_Exercise directions:_
The whole listing should be written out again exactly.
━━━━━━━━━━━━━━━━
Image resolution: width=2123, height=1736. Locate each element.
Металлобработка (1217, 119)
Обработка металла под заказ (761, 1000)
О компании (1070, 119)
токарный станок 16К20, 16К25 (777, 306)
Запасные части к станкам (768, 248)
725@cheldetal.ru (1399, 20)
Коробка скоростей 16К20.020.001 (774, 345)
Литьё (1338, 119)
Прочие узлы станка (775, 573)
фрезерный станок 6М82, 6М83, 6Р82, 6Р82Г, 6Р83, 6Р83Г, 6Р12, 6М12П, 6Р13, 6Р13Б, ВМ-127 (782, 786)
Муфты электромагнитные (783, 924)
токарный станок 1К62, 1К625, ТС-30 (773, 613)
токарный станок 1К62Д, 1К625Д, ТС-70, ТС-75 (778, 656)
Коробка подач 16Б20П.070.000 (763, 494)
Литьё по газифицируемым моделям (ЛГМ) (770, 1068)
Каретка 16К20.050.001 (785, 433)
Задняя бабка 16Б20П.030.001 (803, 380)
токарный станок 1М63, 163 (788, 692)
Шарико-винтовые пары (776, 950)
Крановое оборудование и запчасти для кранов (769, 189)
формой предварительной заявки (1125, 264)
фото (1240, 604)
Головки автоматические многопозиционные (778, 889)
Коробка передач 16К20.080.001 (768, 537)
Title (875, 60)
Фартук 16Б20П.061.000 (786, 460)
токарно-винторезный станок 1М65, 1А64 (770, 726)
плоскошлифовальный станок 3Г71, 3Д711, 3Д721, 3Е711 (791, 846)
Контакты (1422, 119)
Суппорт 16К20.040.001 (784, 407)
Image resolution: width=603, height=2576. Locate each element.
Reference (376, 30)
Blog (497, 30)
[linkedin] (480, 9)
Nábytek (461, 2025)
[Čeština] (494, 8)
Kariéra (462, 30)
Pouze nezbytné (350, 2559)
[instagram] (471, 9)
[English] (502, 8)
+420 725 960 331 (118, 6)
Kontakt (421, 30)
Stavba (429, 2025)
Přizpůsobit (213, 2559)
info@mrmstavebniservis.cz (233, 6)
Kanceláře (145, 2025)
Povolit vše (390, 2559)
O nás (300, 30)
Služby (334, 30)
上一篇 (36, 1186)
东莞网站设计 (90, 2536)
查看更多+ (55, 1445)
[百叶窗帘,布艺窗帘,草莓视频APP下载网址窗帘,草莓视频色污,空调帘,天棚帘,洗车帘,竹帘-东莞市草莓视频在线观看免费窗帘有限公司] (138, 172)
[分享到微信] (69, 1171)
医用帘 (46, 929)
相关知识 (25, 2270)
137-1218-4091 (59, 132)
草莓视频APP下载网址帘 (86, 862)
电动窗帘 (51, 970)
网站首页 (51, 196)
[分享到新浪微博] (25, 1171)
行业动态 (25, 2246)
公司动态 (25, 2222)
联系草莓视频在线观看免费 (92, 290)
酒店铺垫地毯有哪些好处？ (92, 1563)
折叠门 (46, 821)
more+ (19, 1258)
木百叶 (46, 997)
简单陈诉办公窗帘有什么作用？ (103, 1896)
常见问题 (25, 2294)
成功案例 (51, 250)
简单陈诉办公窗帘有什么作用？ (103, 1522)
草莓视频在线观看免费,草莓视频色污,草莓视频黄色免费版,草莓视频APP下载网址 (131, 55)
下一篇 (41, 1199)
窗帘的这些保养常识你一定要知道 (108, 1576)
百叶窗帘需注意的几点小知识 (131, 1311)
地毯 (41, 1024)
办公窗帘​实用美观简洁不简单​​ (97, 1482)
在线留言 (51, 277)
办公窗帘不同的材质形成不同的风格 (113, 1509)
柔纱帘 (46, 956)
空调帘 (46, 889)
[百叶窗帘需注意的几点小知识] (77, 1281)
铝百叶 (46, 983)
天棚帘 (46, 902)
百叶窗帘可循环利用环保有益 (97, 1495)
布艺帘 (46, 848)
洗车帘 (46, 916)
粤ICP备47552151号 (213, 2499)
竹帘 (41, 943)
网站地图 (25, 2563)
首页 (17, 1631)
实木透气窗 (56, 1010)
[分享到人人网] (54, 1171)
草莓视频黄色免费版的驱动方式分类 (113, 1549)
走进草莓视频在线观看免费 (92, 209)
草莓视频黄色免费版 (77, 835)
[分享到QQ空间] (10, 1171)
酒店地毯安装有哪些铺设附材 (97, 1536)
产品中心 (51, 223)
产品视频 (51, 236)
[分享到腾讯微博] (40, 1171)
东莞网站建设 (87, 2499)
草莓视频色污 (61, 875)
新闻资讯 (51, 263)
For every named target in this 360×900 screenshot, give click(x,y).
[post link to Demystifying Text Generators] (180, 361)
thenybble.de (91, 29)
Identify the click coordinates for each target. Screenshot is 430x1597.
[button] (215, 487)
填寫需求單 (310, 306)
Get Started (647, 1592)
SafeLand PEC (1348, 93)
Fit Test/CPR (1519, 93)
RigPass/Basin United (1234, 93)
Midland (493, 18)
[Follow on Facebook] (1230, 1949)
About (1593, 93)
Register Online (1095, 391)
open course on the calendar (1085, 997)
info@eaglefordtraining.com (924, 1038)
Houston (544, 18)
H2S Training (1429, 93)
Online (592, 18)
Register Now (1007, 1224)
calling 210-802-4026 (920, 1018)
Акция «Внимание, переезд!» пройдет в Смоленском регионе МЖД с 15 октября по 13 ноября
━━━━━━━━━━━━━━━━
_Response to the exercise:_
Image resolution: width=2123, height=1736. Locate each element.
Металлобработка (1217, 119)
Обработка металла под заказ (761, 1000)
О компании (1070, 119)
токарный станок 16К20, 16К25 (777, 306)
Запасные части к станкам (768, 248)
725@cheldetal.ru (1399, 20)
Коробка скоростей 16К20.020.001 (774, 345)
Литьё (1338, 119)
Прочие узлы станка (775, 573)
фрезерный станок 6М82, 6М83, 6Р82, 6Р82Г, 6Р83, 6Р83Г, 6Р12, 6М12П, 6Р13, 6Р13Б, ВМ-127 (782, 786)
Муфты электромагнитные (783, 924)
токарный станок 1К62, 1К625, ТС-30 (773, 613)
токарный станок 1К62Д, 1К625Д, ТС-70, ТС-75 (778, 656)
Коробка подач 16Б20П.070.000 (763, 494)
Литьё по газифицируемым моделям (ЛГМ) (770, 1068)
Каретка 16К20.050.001 (785, 433)
Задняя бабка 16Б20П.030.001 (803, 380)
токарный станок 1М63, 163 (788, 692)
Шарико-винтовые пары (776, 950)
Крановое оборудование и запчасти для кранов (769, 189)
формой предварительной заявки (1125, 264)
фото (1240, 604)
Головки автоматические многопозиционные (778, 889)
Коробка передач 16К20.080.001 (768, 537)
Title (875, 60)
Фартук 16Б20П.061.000 (786, 460)
токарно-винторезный станок 1М65, 1А64 (770, 726)
плоскошлифовальный станок 3Г71, 3Д711, 3Д721, 3Е711 (791, 846)
Контакты (1422, 119)
Суппорт 16К20.040.001 (784, 407)
Image resolution: width=603, height=2576. Locate each element.
Reference (376, 30)
Blog (497, 30)
[linkedin] (480, 9)
Nábytek (461, 2025)
[Čeština] (494, 8)
Kariéra (462, 30)
Pouze nezbytné (350, 2559)
[instagram] (471, 9)
[English] (502, 8)
+420 725 960 331 (118, 6)
Kontakt (421, 30)
Stavba (429, 2025)
Přizpůsobit (213, 2559)
info@mrmstavebniservis.cz (233, 6)
Kanceláře (145, 2025)
Povolit vše (390, 2559)
O nás (300, 30)
Služby (334, 30)
上一篇 (36, 1186)
东莞网站设计 (90, 2536)
查看更多+ (55, 1445)
[百叶窗帘,布艺窗帘,草莓视频APP下载网址窗帘,草莓视频色污,空调帘,天棚帘,洗车帘,竹帘-东莞市草莓视频在线观看免费窗帘有限公司] (138, 172)
[分享到微信] (69, 1171)
医用帘 (46, 929)
相关知识 (25, 2270)
137-1218-4091 (59, 132)
草莓视频APP下载网址帘 (86, 862)
电动窗帘 (51, 970)
网站首页 (51, 196)
[分享到新浪微博] (25, 1171)
行业动态 (25, 2246)
公司动态 (25, 2222)
联系草莓视频在线观看免费 (92, 290)
酒店铺垫地毯有哪些好处？ (92, 1563)
折叠门 (46, 821)
more+ (19, 1258)
木百叶 (46, 997)
简单陈诉办公窗帘有什么作用？ (103, 1896)
常见问题 (25, 2294)
成功案例 (51, 250)
简单陈诉办公窗帘有什么作用？ (103, 1522)
草莓视频在线观看免费,草莓视频色污,草莓视频黄色免费版,草莓视频APP下载网址 (131, 55)
下一篇 (41, 1199)
窗帘的这些保养常识你一定要知道 (108, 1576)
百叶窗帘需注意的几点小知识 (131, 1311)
地毯 (41, 1024)
办公窗帘​实用美观简洁不简单​​ (97, 1482)
在线留言 (51, 277)
办公窗帘不同的材质形成不同的风格 (113, 1509)
柔纱帘 (46, 956)
空调帘 (46, 889)
[百叶窗帘需注意的几点小知识] (77, 1281)
铝百叶 (46, 983)
天棚帘 (46, 902)
百叶窗帘可循环利用环保有益 (97, 1495)
布艺帘 (46, 848)
洗车帘 (46, 916)
粤ICP备47552151号 (213, 2499)
竹帘 (41, 943)
网站地图 (25, 2563)
首页 (17, 1631)
实木透气窗 (56, 1010)
[分享到人人网] (54, 1171)
草莓视频黄色免费版的驱动方式分类 (113, 1549)
走进草莓视频在线观看免费 (92, 209)
草莓视频黄色免费版 (77, 835)
[分享到QQ空间] (10, 1171)
酒店地毯安装有哪些铺设附材 (97, 1536)
产品中心 (51, 223)
产品视频 (51, 236)
[分享到腾讯微博] (40, 1171)
东莞网站建设 (87, 2499)
草莓视频色污 (61, 875)
新闻资讯 (51, 263)
For every named target in this 360×900 screenshot, give click(x,y).
[post link to Demystifying Text Generators] (180, 361)
thenybble.de (91, 29)
Identify the click coordinates for each target. Screenshot is 430x1597.
[button] (215, 487)
填寫需求單 (310, 306)
Get Started (647, 1592)
SafeLand PEC (1348, 93)
Fit Test/CPR (1519, 93)
RigPass/Basin United (1234, 93)
Midland (493, 18)
[Follow on Facebook] (1230, 1949)
About (1593, 93)
Register Online (1095, 391)
open course on the calendar (1085, 997)
info@eaglefordtraining.com (924, 1038)
Houston (544, 18)
H2S Training (1429, 93)
Online (592, 18)
Register Now (1007, 1224)
calling 210-802-4026 (920, 1018)
Акция «Внимание, переезд!» пройдет в Смоленском регионе МЖД с 15 октября по 13 ноября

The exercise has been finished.